Acordeões do Mundo



Introdução

Este sétimo festival possui caminhos renovados que se mostram em palco, como se se tratasse de um novo caminho que agora iniciamos, novas sonoridades, novos pontos de partida com partituras nunca escutadas que, embora tenham sido escritas frase a frase, é possível entendê-las e extrair-lhes os seus significados como uma totalidade.

Eis então a oportunidade reeditada por mais um festival em que testemunhamos grandes estilos musicais, que incaracterísticos aos nossos quotidianos e à nossa cultura apossa-nos de função intelectual e também emotiva proporcionando-nos a compreensão de outras culturas e de outros estímulos.

O ponto de partida neste festival é mantido como horizonte, há pois, uma espécie de antítese ou antifonia contínua plena de diversidade sonora e de estilos que criam um novo território de afirmação e de experimentalidade.

É nesse espaço que este festival se tem construído a par da persistente afirmação de um município que procura construir as pontes entre os elementos que convergem numa vocação para o cruzamento de culturas, constituindo-se num espaço propiciador entre criadores e públicos oriundos de geografias e de sonoridades poéticas tão díspares que por instantes unem-se naqueles inesquecíveis momentos que caracterizam os amantes...
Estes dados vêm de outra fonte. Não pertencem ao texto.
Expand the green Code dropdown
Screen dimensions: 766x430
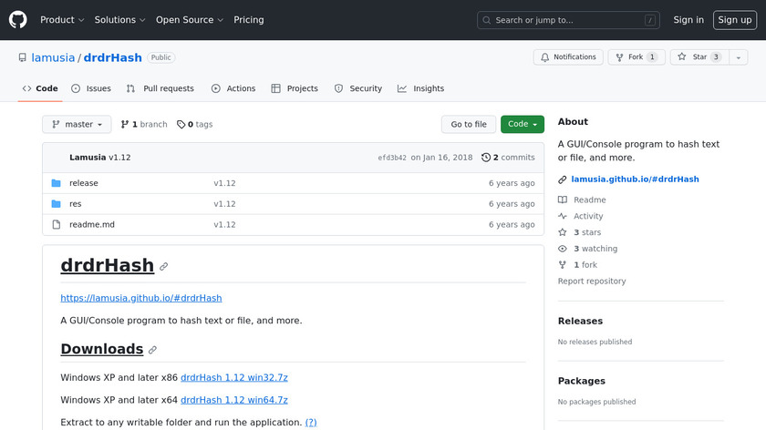[x=522, y=125]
Cada ouvinte pode construir a sua própria mitologia sobre o que o comove porque este festival é uma fatalidade de descobertas de géneros e de autores que com as suas sonoridades nos dão mais quotidianos, mais sonhos, mais desejos, numa catarse plena de comoção e de sensualidades.
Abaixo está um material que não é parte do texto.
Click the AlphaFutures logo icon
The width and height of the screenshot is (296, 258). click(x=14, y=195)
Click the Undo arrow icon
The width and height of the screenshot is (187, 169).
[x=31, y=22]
Em 2010, Torres Vedras vai receber uma nova embaixada musical possuidora de valores singulares no panorama internacional, num universo que vem desde as tradições de um chamamé às sonoridades remisturadas do flamengo ao Jazz e do experimental ao sons orientais. Apresenta-se no Teatro-Cine de Torres Vedras a 27 de Outubro com os Taper Duel oriundos de Espanha, a 28 os Tuur Florizoone c/ Tricycle Aventura, da Bélgica, a 29 os MKF trio, vindos de França; a 3 Novembro apresentam-se os portugueses Danças Ocultas; a 4 de Novembro, vindo da Bielorússia os Port Mone, fechando o ciclo a grande referencia mundial do chamamé vindo da Argentina, Raul Barboza.